Enfin, selon la légende recueillie en 1834, la chapelle doit son nom au sanctuaire primitif où un mûrier abritait une statue de la Vierge. Et, si l'on en juge par le nombre de barques placées sous l'invocation de Notre-Dame, la Vierge était très en vogue auprès des marins guérandais entre 1385 et 1454.
Si les archives n'apportent pas d'éclairage déterminant sur l'origine du nom de la chapelle, elles attestent de la dédicace Notre-Dame du Mûrier, fêtée le 25 mars, jour de l'Annonciation et de la fondation de diverses chapellenies. Le 20 août 1481, le prêtre dom Jean Giquello y fonde une chapellenie de deux messes annuelles à la présentation de la fabrique de Batz. Puis, au 16e, c'est au tour des familles de Kerveno et Quello de fonder deux autres chapellenies.
En 1481, le titulaire est dom Yves Le Loues du Croisic. Entre 1563 et 1578, les trois prêtres desservants ont pour nom Jean de Kerveno, Hervé Tallic et Jean Tarrouelle. Entre 1601 et 1607, le chapelain en titre est Olivier Le Normant. Dans la première moitié du 18e, François Brisson a en charge la chapelle. Joseph de Lespine, prêtre-sacriste de Notre-Dame de Pitié du Croisic, lui succède en 1748. Il est remplacé en 1769 par François Monfort, prêtre natif de Batz.
Deux des chapellenies sont abandonnées, sans doute pendant les Guerres de Religions ou au début du 17e, alors que les familles notables passent à la Réforme. Au 18e, seule une messe hebdomadaire, le samedi, est encore célébrée.
Entre 1668 et 1742, les recteurs de Batz bénissent l'union de quatre couples et les fiançailles de deux jeunes gens en Notre-Dame du Mûrier. Entre 1669 et 1682, au moins huit enfants y sont ensevelis. Mais les sépultures y étaient beaucoup plus courantes aux siècles précédents ainsi que dans la clôture de son proche cimetière. En revanche, peu de baptêmes y sont administrés. En juin 1752, on trouve sur les marches de la chapelle un nouveau né que ses parents nourriciers baptiseront du nom de Julien du Mûrier.

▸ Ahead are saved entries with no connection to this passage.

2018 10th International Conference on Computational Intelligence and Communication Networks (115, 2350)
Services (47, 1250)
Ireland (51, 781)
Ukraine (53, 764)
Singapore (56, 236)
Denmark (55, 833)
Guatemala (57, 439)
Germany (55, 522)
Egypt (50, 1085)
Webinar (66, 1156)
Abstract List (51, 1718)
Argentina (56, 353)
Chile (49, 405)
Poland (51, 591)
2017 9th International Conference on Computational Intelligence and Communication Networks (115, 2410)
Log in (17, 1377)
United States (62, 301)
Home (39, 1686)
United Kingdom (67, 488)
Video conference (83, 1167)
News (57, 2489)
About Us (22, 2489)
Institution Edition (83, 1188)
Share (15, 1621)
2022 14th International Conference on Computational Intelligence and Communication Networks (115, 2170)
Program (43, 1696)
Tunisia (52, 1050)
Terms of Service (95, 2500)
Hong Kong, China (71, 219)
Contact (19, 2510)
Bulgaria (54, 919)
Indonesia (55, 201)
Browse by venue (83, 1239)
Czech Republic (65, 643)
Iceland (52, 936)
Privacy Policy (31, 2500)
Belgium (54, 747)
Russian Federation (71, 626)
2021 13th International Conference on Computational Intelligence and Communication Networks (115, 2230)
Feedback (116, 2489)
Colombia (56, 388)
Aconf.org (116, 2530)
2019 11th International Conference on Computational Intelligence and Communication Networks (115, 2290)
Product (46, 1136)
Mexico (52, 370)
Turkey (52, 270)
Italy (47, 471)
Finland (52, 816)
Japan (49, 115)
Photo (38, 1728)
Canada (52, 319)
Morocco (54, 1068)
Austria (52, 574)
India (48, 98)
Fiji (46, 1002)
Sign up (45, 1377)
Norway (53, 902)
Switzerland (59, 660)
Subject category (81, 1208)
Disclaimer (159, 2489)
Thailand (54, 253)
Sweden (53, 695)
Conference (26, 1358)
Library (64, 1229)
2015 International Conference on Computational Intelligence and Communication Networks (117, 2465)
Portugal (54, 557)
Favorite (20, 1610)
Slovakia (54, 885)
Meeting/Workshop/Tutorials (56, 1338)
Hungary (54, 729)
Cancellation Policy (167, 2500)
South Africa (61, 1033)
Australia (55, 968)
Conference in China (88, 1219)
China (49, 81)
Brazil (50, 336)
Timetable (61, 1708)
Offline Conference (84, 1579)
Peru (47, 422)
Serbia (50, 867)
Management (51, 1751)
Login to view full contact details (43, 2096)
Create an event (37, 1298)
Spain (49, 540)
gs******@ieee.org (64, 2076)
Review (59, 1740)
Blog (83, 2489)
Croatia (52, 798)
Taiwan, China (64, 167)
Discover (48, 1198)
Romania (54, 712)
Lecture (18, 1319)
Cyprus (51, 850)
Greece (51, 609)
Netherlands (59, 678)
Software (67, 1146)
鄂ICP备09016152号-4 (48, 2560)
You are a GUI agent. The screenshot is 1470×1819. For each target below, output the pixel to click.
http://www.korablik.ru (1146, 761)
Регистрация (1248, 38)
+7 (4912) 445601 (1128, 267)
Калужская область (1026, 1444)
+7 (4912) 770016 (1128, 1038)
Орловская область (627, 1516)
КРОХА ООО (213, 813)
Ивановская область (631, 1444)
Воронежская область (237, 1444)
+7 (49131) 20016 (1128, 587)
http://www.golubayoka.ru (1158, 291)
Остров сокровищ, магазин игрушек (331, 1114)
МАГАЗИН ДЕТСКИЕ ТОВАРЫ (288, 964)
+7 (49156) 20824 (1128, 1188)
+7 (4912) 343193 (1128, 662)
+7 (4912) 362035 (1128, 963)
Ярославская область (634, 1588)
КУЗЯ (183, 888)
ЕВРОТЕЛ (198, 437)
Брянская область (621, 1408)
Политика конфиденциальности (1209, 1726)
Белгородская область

Pendant la Révolution, elle servit de salle au Conseil Municipal. Le culte n'y fut jamais rétabli. La chapelle est délaissée depuis 1820. En 1819, un ouragan emporte une partie de la toiture. Bientôt, les restes de la charpente en cèdre, du lambris et le pavé sont pillés par les riverains. Les portes et les fenêtres sont murées. La population transforme l'édifice religieux en carrière et en dépotoire.
Entre 1839 et 1847, les ruines manquent de disparaître : le conseil de fabrique du Pouliguen propose à la commune de Batz d'en acheter les pierres pour bâtir au Pouliguen une église en remplacement de l'église Saint-Nicolas. En mai 1820, la chapelle est de toute façon trop petite pour recevoir les autochtones et les villégiateurs qui se pressent en été à Batz. Les ruines sont classées monument historique en raison de la valeur de leur caractère "romantique".
Après la fermeture de la chapelle en 1820, le mobilier en est dispersé. Un haut relief du 15e en bois polychrome est données au musée Dobrée de Nantes. Une tête de Christ va au musée de la porte Saint-Michel à Guérande. En 1907, quelques familles possédaient des éléments du lambris dans leur grenier. En 1838, les pierres de la chapelle Saint-Laurent sont remployées dans les fondations de deux maisons particulières de la Grand'Rue. En 1869, la chapelle du Saint-Esprit est rasée.
(Texte relevé en partie de l'historique de la ville de Batz, rédigé par Gildas Buron, Conservateur du Musée des Marais Salants.)